Osservato buco nero con dimensioni da record.
Dopo 2 anni dalla sua scoperta, ecco che il buco nero J2157 fa parlare nuovamente di sé.
Il corpo celeste, osservato e studiato dal maggio 2018 dall’Università Nazionale Australiana, si è rivelato il più grande e vorace tra quelli conosciuti; è in grado di divorare l’equivalente di una massa solare al giorno, è 8000 volte più grande del buco nero Sagittarius A, che si trova al centro della Via Lattea, vantando di una massa 34 miliardi di volte quella del sole.
A tracciare l’identikit del buco nero è un gruppo di ricercatori australiani, coordinato da Christopher Onken, in un dettagliato studio pubblicato sulla rivista “Monthly Notices of the Royal Astronomical Society”.
Questo gigante cosmico dimora a miliardi di anni luce dal Sistema Solare, la sua origine non è ancora chiara, ma si pensa che risalga a quando l’universo era ancora giovane, quindi a più di 12 miliardi di anni luce nel passato.
Grazie alla sua fortissima attrazione gravitazionale, ingloba qualunque cosa gli graviti intorno.
Gli astrofisici aggiungono che per caprine la potenza, potremmo immaginare che se si trovasse al centro della nostra galassia, al posto di Sagittarius A, divorerebbe due terzi delle stelle presenti.
Fuyan Bian, astronomo presso l’Osservatorio Europeo Australe, spiega come rapidamente cresca il buco nero, il cui limite invalicabile (cioè il limite al di là del quale ogni cosa viene inghiottita) è circa 670 volte la distanza media tra la Terra e il Sole, cioè circa 150 miliardi di chilometri, più di cinque volte le dimensioni del Sistema solare.
In altre parole, non solo il corpo celeste in questione è di per sé immenso, ma ha un’attrazione gravitazionale di tale portata, che qualunque cosa passi nelle sue vicinanze termina inesorabilmente la propria corsa.
Gli astronomi hanno definito J2157 come il quasar, cioè un buco nero super massiccio, più luminoso conosciuto.
Infatti, emette fortissimi raggi X e luce ultravioletta, a causa della quantità di gas che assorbe quotidianamente e che causa attrito e calore.

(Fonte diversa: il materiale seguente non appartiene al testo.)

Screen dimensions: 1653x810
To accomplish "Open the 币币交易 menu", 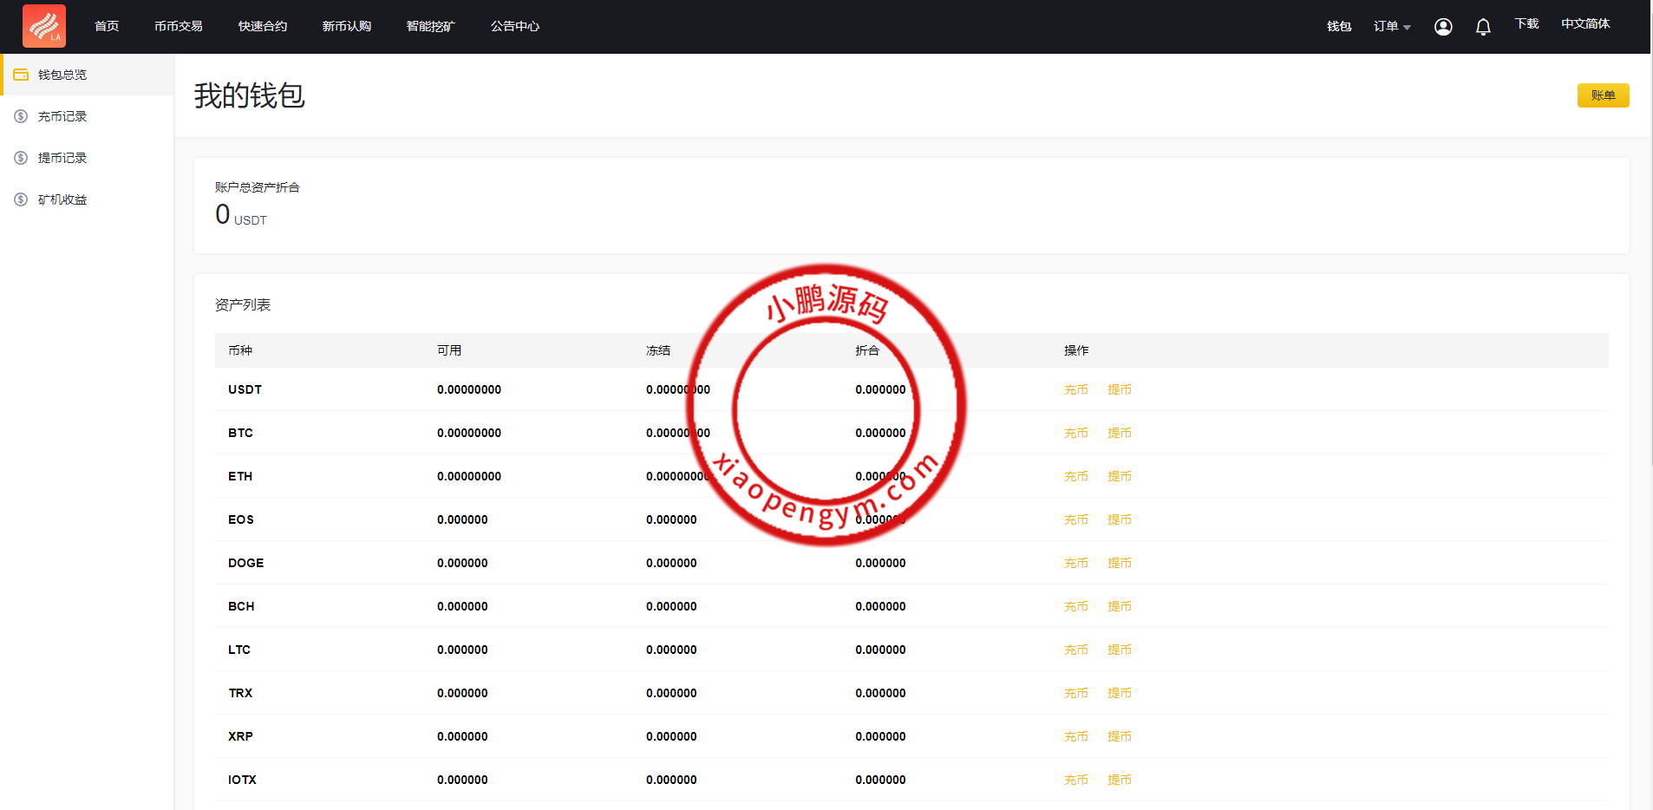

“Studiando un buco nero così grande, siamo entusiasti anche di capire cosa possiamo imparare sulla galassia in cui sta crescendo”, afferma Christopher Onken, che insieme al suo team di ricercatori, sta cercando di comprenderne l’origine.
Ma cos’è un buco nero?
È uno dei più grandi misteri dell’astrofisica, le informazioni in nostro possesso non sono molte, ma abbastanza per farci un’idea di quanto sia misterioso l’universo.
Il primo a teorizzare l’esistenza dei buchi neri, fu John Michell, nel 1783.
Lo scienziato, li descrisse come “stelle oscure” con una forza di gravità tanto grande da poter impedire persino la fuga della luce.
Oggi, vengono definiti corpi celesti il cui campo gravitazionale di fortissima intensità attrae la materia, la luce e le radiazioni elettromagnetiche; sono gli strumenti di distruzione più efficaci che conosciamo, dal momento che, come teorizzò Michell, nulla può uscirne.
Si pensa che abbiano origine da stelle di massa simile a quella del Sole che, collidendo tra loro, si fondono, per poi implodere e collassare formando così il buco nero.
La sua presenza è rivelata solo dagli effetti che apporta nello spazio circostante, infatti le sue caratteristiche fisiche rendono impossibile osservarlo in modo diretto.
Negli ultimi anni, gli studi scientifici hanno portato a scoprire come i buchi neri siano strettamente legati all nascita di nuove stelle, ed è interessante come da ciò si possa dedurre una certa ciclicità nella formazione dei corpi celesti.